Namur Rochefort a été relégué en 2002-2003. Miguel Garriz-Constant en était.

Créée en 1939, la Jeunesse rochefortoise a attendu 1964 pour monter pour la première fois de son histoire en nationale. Après quatre ascenseurs avec la P1, le club a connu une attente de 20 ans pour à nouveau retrouver la promotion en 1990. Un échelon au sein duquel les Rochefortois se sont stabilisés et ont même joué le tour final pour la montée en D3, face à Berningen (défaite 0-1 au premier tour) en 1997. La RJF restera finalement 13 ans à l’échelon national, avant de connaître la relégation au terme de la saison 2002-2003.

Tout juste transféré de l’UR Namur, le médian Miguel Garriz-Constant faisait partie du noyau et possédait, à l’âge de 23 ans, le deuxième meilleur temps de jeu derrière Valery Revillod. "On avait sur papier une terrible équipe, bien équilibrée", se rappelle Miguel Garriz-Constant, resté quatre ans à Rochefort. "Il y avait des gars comme Raphaël Viance qui venait de Virton, Stéphane Guidi de Seraing ou encore Henri Balenga (ancien pro, La Gantoise notamment). Mais aussi des anciens comme Rodolphe Marrazza ou André Lecarte. Malheureusement, le groupe n’était pas assez uni sur et en dehors du terrain. C’était beaucoup d’individualités et la sauce n’a pas vraiment pris."

Les mauvais résultats sportifs n’expliquent cependant pas à eux seuls la relégation. Miguel Garriz-Constant se souvient de problèmes financiers. "Certains joueurs ne sont plus venus. Le coach qui a débuté la saison avait été viré, le kiné de l’équipe avait assuré l’intérim avant de voir débarquer Alain Roland en fin de saison."

Dès la saison suivante, Rochefort a donc retrouvé la P1, pour ne plus jamais la quitter. "On a failli remonter juste après notre relégation mais on a perdu le tour final contre Andenne."
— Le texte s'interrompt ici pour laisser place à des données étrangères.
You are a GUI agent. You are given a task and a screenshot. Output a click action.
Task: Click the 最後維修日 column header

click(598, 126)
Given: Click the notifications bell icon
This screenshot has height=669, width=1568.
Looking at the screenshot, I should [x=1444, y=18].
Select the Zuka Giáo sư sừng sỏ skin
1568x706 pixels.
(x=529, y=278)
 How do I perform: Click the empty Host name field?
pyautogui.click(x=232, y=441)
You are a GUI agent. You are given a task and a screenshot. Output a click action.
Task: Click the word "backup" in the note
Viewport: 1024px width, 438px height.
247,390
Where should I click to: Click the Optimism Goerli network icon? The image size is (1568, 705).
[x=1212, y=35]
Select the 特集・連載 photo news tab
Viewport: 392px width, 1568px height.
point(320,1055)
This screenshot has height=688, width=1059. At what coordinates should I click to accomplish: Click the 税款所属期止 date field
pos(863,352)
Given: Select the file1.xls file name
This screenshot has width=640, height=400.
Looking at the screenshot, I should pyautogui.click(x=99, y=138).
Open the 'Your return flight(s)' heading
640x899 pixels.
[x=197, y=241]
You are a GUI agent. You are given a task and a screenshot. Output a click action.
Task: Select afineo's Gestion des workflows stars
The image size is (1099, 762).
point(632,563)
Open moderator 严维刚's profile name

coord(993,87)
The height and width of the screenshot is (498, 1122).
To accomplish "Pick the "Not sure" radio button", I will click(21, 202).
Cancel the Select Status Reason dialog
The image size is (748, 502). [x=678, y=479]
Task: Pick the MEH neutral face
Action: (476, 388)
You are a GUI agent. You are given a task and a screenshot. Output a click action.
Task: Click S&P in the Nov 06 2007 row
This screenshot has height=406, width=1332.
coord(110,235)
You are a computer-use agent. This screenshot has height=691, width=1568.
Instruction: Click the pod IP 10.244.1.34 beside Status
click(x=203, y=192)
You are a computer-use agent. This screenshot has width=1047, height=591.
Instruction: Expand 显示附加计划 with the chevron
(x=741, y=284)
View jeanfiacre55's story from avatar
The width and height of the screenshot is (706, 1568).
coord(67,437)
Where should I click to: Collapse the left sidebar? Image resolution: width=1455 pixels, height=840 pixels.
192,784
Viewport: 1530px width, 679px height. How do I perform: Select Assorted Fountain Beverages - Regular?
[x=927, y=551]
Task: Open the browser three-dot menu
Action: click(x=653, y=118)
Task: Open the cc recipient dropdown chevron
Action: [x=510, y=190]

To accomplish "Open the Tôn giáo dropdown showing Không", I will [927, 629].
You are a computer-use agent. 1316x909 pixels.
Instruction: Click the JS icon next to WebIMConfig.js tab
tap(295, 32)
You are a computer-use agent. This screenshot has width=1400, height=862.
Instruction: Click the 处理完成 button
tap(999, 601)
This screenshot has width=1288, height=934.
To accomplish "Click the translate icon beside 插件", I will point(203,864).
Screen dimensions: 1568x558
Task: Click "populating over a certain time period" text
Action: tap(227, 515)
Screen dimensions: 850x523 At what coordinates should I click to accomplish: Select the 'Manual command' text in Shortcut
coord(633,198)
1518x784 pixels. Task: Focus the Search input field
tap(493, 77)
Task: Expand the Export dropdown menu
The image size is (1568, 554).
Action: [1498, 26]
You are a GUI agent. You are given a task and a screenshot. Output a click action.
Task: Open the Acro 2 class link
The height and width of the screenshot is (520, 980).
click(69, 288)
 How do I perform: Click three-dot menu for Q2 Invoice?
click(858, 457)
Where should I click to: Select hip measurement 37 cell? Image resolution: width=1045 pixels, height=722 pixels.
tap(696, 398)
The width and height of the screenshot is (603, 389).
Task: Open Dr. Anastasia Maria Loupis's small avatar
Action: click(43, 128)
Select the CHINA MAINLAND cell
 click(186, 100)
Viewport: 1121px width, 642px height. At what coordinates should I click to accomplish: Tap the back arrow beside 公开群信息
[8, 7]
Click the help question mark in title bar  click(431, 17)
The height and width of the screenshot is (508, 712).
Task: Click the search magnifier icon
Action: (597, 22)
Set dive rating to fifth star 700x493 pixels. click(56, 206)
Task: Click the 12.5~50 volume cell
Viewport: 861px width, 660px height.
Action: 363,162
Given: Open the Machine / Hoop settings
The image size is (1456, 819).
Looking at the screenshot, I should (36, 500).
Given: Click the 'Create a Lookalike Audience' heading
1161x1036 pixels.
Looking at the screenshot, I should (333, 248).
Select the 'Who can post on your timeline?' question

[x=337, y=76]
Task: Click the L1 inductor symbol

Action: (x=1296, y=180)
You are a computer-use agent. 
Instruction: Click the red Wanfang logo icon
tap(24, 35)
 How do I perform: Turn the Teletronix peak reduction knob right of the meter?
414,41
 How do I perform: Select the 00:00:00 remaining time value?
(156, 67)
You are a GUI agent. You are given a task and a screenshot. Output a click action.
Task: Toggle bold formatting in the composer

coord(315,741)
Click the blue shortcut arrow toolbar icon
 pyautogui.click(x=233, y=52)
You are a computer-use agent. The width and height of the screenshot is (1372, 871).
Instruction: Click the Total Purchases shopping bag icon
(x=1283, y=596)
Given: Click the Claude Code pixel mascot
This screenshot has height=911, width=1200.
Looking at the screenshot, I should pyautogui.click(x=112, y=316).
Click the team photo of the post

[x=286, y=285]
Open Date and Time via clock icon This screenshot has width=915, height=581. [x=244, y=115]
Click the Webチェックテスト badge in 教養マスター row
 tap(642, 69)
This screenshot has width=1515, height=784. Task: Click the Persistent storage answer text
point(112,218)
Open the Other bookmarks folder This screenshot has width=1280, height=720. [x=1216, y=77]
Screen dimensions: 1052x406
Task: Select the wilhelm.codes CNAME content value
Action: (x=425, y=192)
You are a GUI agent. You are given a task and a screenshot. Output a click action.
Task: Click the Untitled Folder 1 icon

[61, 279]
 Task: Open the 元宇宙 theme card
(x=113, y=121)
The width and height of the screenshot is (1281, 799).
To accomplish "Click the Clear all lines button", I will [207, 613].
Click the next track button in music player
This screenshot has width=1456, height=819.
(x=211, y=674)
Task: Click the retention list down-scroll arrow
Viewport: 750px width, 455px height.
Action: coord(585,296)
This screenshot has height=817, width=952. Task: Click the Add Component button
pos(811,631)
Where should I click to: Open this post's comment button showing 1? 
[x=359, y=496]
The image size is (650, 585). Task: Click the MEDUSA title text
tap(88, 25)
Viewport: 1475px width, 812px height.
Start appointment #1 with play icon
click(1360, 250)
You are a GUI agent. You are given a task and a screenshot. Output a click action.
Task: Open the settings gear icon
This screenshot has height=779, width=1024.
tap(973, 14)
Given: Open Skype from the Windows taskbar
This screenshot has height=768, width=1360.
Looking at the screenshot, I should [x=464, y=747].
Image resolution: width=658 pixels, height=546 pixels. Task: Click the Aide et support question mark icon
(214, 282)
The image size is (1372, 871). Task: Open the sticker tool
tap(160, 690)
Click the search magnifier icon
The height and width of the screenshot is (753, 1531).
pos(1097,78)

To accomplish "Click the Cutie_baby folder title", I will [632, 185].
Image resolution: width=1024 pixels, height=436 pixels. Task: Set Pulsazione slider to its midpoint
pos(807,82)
Une descente qui a finalement fait du bien au club où une certaine ambiance a été retrouvée. "Alain Roland est resté le coach. Ceux qui ont fini la saison à Rochefort en promotion sont restés et le noyau a été complété pour former un vrai groupe. Ma première année à Rochefort a été compliquée mais après c’était très chouette. Il y a eu un changement de président. Titi Giot, qui tenait un café dans la région est arrivé et était assez proche des joueurs, ce qui n’était pas le cas avant. Après les quatre dernières saisons de ma carrière passées à Meux, si l’opportunité s’était présentée, cela ne m’aurait pas dérangé de revenir à Rochefort", conclut Miguel Garriz-Constant.


“Le Parc des Roches dégage quelque chose”

 Originaire de Leignon (Ciney), l’ancien médian a évolué une grosse partie de sa carrière dans un club du Condroz puisqu’il a aussi évolué six ans à Ciney. Ses quatre années à Rochefort ont marqué sa carrière. “Le Parc des Roches dégage quelque chose. C’est un stade qui n’a rien à envier à ceux d’autres formations. C’est toujours un plaisir d’y jouer” , se souvient-il. Après seize saisons passées en P1, Miguel espère voir Rochefort remonter à l’échelon national, mais pas à n’importe quelle condition. “Ça serait génial pour le club et la région mais il faut se donner les moyens de continuer à ce niveau. Ils ont failli descendre en P2 la saison dernière… Cette opportunité arrive peut-être un poil trop vite. Il est important pour une équipe comme Rochefort de trouver une stabilité.”